_Exercise instructions_
Reproduce the data shown below exactly.

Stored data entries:
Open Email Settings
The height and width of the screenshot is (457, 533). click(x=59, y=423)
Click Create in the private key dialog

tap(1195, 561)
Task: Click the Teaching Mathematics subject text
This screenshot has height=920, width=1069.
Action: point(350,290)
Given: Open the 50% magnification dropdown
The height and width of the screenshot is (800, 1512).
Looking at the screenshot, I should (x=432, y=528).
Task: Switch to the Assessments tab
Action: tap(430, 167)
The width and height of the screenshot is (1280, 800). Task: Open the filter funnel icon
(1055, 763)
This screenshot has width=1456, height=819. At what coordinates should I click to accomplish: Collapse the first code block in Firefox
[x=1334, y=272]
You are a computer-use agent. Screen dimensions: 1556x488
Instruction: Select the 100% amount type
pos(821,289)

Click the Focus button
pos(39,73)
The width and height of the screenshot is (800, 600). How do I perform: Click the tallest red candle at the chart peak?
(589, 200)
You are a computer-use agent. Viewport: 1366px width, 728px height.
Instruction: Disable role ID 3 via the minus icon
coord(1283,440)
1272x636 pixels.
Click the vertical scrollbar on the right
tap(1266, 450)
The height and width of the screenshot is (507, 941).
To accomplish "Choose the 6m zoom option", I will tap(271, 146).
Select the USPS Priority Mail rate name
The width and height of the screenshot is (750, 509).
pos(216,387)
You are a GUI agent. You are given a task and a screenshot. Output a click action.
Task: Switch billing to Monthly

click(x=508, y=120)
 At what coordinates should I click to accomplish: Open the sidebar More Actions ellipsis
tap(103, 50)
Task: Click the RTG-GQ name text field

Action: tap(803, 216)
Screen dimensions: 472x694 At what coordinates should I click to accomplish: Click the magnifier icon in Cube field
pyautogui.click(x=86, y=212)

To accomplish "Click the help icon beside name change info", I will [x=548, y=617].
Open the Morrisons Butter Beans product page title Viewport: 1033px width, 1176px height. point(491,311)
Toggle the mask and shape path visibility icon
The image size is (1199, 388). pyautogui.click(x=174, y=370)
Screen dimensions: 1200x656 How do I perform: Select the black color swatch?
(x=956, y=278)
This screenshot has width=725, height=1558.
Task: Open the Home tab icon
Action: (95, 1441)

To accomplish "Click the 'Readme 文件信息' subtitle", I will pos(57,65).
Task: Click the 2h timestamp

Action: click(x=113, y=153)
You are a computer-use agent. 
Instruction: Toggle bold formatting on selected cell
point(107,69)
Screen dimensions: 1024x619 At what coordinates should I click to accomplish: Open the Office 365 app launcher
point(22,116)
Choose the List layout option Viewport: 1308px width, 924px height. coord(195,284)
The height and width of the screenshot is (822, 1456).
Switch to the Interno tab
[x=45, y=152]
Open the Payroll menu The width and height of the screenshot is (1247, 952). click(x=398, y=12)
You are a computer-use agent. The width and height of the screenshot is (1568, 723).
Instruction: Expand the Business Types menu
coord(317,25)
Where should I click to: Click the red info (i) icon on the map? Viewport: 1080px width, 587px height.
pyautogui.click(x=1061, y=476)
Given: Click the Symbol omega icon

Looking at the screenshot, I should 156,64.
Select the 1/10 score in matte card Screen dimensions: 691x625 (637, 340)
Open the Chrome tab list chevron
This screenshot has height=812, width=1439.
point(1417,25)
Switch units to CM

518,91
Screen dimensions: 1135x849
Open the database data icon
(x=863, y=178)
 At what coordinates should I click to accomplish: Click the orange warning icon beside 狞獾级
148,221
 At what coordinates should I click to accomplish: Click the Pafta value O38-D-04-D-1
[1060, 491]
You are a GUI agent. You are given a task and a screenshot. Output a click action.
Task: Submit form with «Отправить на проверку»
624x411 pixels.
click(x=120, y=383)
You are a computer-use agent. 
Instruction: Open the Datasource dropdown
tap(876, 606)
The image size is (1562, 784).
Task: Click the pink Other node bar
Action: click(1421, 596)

_Response box_
Open Email Settings
The height and width of the screenshot is (457, 533). click(x=59, y=423)
Click Create in the private key dialog

tap(1195, 561)
Task: Click the Teaching Mathematics subject text
This screenshot has height=920, width=1069.
Action: point(350,290)
Given: Open the 50% magnification dropdown
The height and width of the screenshot is (800, 1512).
Looking at the screenshot, I should (x=432, y=528).
Task: Switch to the Assessments tab
Action: tap(430, 167)
The width and height of the screenshot is (1280, 800). Task: Open the filter funnel icon
(1055, 763)
This screenshot has width=1456, height=819. At what coordinates should I click to accomplish: Collapse the first code block in Firefox
[x=1334, y=272]
You are a computer-use agent. Screen dimensions: 1556x488
Instruction: Select the 100% amount type
pos(821,289)

Click the Focus button
pos(39,73)
The width and height of the screenshot is (800, 600). How do I perform: Click the tallest red candle at the chart peak?
(589, 200)
You are a computer-use agent. Viewport: 1366px width, 728px height.
Instruction: Disable role ID 3 via the minus icon
coord(1283,440)
1272x636 pixels.
Click the vertical scrollbar on the right
tap(1266, 450)
The height and width of the screenshot is (507, 941).
To accomplish "Choose the 6m zoom option", I will tap(271, 146).
Select the USPS Priority Mail rate name
The width and height of the screenshot is (750, 509).
pos(216,387)
You are a GUI agent. You are given a task and a screenshot. Output a click action.
Task: Switch billing to Monthly

click(x=508, y=120)
 At what coordinates should I click to accomplish: Open the sidebar More Actions ellipsis
tap(103, 50)
Task: Click the RTG-GQ name text field

Action: tap(803, 216)
Screen dimensions: 472x694 At what coordinates should I click to accomplish: Click the magnifier icon in Cube field
pyautogui.click(x=86, y=212)

To accomplish "Click the help icon beside name change info", I will [x=548, y=617].
Open the Morrisons Butter Beans product page title Viewport: 1033px width, 1176px height. point(491,311)
Toggle the mask and shape path visibility icon
The image size is (1199, 388). pyautogui.click(x=174, y=370)
Screen dimensions: 1200x656 How do I perform: Select the black color swatch?
(x=956, y=278)
This screenshot has width=725, height=1558.
Task: Open the Home tab icon
Action: (95, 1441)

To accomplish "Click the 'Readme 文件信息' subtitle", I will pos(57,65).
Task: Click the 2h timestamp

Action: click(x=113, y=153)
You are a computer-use agent. 
Instruction: Toggle bold formatting on selected cell
point(107,69)
Screen dimensions: 1024x619 At what coordinates should I click to accomplish: Open the Office 365 app launcher
point(22,116)
Choose the List layout option Viewport: 1308px width, 924px height. coord(195,284)
The height and width of the screenshot is (822, 1456).
Switch to the Interno tab
[x=45, y=152]
Open the Payroll menu The width and height of the screenshot is (1247, 952). click(x=398, y=12)
You are a computer-use agent. The width and height of the screenshot is (1568, 723).
Instruction: Expand the Business Types menu
coord(317,25)
Where should I click to: Click the red info (i) icon on the map? Viewport: 1080px width, 587px height.
pyautogui.click(x=1061, y=476)
Given: Click the Symbol omega icon

Looking at the screenshot, I should 156,64.
Select the 1/10 score in matte card Screen dimensions: 691x625 (637, 340)
Open the Chrome tab list chevron
This screenshot has height=812, width=1439.
point(1417,25)
Switch units to CM

518,91
Screen dimensions: 1135x849
Open the database data icon
(x=863, y=178)
 At what coordinates should I click to accomplish: Click the orange warning icon beside 狞獾级
148,221
 At what coordinates should I click to accomplish: Click the Pafta value O38-D-04-D-1
[1060, 491]
You are a GUI agent. You are given a task and a screenshot. Output a click action.
Task: Submit form with «Отправить на проверку»
624x411 pixels.
click(x=120, y=383)
You are a computer-use agent. 
Instruction: Open the Datasource dropdown
tap(876, 606)
The image size is (1562, 784).
Task: Click the pink Other node bar
Action: click(1421, 596)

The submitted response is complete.